Input material.
____

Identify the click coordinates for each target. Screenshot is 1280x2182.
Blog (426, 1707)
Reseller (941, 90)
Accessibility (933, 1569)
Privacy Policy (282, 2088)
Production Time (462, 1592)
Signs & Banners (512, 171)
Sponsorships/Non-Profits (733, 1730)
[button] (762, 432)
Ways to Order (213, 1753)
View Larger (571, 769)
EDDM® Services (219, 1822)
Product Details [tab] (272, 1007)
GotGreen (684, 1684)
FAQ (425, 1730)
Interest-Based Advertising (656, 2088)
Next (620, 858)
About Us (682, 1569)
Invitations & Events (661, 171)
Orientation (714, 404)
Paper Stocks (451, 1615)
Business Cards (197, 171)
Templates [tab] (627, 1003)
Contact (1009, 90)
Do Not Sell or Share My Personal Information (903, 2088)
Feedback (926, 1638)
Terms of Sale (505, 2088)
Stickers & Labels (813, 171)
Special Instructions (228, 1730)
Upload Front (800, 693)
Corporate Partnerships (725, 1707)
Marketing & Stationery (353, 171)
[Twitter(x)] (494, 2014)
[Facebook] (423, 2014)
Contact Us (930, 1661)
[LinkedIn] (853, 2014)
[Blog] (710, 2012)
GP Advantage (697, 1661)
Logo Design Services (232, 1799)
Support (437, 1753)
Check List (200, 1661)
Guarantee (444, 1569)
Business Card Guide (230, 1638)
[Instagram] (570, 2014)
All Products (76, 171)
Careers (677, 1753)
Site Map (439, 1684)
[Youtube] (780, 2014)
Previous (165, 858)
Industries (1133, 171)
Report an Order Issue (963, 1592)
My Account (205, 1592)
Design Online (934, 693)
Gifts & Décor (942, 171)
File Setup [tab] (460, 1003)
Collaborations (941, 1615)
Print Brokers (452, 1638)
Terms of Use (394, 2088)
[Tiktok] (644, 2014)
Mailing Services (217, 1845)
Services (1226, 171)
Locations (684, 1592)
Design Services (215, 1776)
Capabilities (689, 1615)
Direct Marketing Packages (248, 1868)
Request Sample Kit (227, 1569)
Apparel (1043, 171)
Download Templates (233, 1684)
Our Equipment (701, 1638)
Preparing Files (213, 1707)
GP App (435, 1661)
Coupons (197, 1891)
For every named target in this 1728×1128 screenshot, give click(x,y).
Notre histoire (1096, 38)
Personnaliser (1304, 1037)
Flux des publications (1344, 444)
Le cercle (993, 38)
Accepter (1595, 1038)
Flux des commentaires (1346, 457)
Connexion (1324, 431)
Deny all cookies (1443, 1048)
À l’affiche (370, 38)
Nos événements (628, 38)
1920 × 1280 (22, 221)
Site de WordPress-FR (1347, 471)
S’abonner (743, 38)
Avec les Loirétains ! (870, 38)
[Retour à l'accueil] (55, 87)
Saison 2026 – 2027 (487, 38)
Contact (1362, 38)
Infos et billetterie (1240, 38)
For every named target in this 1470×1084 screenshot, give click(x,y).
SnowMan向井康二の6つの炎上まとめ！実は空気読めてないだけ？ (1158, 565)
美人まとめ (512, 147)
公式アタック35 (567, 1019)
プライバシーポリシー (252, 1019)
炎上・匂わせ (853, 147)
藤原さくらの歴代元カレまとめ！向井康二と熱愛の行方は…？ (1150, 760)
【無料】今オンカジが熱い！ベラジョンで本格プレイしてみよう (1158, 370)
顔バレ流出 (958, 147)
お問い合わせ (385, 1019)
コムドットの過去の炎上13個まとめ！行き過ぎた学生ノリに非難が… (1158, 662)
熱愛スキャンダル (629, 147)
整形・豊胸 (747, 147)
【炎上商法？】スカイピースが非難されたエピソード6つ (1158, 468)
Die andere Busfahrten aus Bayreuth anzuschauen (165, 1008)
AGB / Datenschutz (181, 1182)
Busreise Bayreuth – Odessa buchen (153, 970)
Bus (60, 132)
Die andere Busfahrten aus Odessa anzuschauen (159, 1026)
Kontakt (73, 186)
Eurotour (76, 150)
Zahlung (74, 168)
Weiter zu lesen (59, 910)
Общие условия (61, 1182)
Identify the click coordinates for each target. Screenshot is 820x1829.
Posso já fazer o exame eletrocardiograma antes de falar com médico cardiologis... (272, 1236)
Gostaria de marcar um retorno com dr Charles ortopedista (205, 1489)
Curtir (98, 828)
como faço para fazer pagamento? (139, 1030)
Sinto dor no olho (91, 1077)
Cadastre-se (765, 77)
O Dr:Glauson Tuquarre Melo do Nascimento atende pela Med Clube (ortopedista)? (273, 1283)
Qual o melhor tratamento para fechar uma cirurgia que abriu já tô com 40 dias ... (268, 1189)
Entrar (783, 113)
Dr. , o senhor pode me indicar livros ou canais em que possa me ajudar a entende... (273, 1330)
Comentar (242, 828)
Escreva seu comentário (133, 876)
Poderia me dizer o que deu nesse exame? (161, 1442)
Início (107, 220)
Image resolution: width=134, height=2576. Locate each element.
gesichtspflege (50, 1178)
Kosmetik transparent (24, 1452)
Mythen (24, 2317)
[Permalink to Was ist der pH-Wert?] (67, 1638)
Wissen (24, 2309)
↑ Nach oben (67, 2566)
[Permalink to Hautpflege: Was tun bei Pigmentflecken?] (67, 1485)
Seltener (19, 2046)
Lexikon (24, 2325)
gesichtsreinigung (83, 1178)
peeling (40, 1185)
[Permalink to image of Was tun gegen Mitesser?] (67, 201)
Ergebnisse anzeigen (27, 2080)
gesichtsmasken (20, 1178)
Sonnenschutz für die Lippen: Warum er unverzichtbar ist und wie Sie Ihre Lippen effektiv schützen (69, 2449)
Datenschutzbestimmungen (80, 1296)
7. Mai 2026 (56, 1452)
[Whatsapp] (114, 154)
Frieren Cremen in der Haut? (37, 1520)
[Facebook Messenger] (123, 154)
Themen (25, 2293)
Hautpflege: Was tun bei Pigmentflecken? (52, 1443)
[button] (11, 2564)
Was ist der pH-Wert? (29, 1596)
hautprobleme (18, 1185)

____

What is being asked.
Return exactly the run of lines that opens with the one containing "Общие условия (61, 1182)" and closes with the last line of the records above.

Task answer.
Общие условия (61, 1182)
Identify the click coordinates for each target. Screenshot is 820x1829.
Posso já fazer o exame eletrocardiograma antes de falar com médico cardiologis... (272, 1236)
Gostaria de marcar um retorno com dr Charles ortopedista (205, 1489)
Curtir (98, 828)
como faço para fazer pagamento? (139, 1030)
Sinto dor no olho (91, 1077)
Cadastre-se (765, 77)
O Dr:Glauson Tuquarre Melo do Nascimento atende pela Med Clube (ortopedista)? (273, 1283)
Qual o melhor tratamento para fechar uma cirurgia que abriu já tô com 40 dias ... (268, 1189)
Entrar (783, 113)
Dr. , o senhor pode me indicar livros ou canais em que possa me ajudar a entende... (273, 1330)
Comentar (242, 828)
Escreva seu comentário (133, 876)
Poderia me dizer o que deu nesse exame? (161, 1442)
Início (107, 220)
Image resolution: width=134, height=2576. Locate each element.
gesichtspflege (50, 1178)
Kosmetik transparent (24, 1452)
Mythen (24, 2317)
[Permalink to Was ist der pH-Wert?] (67, 1638)
Wissen (24, 2309)
↑ Nach oben (67, 2566)
[Permalink to Hautpflege: Was tun bei Pigmentflecken?] (67, 1485)
Seltener (19, 2046)
Lexikon (24, 2325)
gesichtsreinigung (83, 1178)
peeling (40, 1185)
[Permalink to image of Was tun gegen Mitesser?] (67, 201)
Ergebnisse anzeigen (27, 2080)
gesichtsmasken (20, 1178)
Sonnenschutz für die Lippen: Warum er unverzichtbar ist und wie Sie Ihre Lippen effektiv schützen (69, 2449)
Datenschutzbestimmungen (80, 1296)
7. Mai 2026 (56, 1452)
[Whatsapp] (114, 154)
Frieren Cremen in der Haut? (37, 1520)
[Facebook Messenger] (123, 154)
Themen (25, 2293)
Hautpflege: Was tun bei Pigmentflecken? (52, 1443)
[button] (11, 2564)
Was ist der pH-Wert? (29, 1596)
hautprobleme (18, 1185)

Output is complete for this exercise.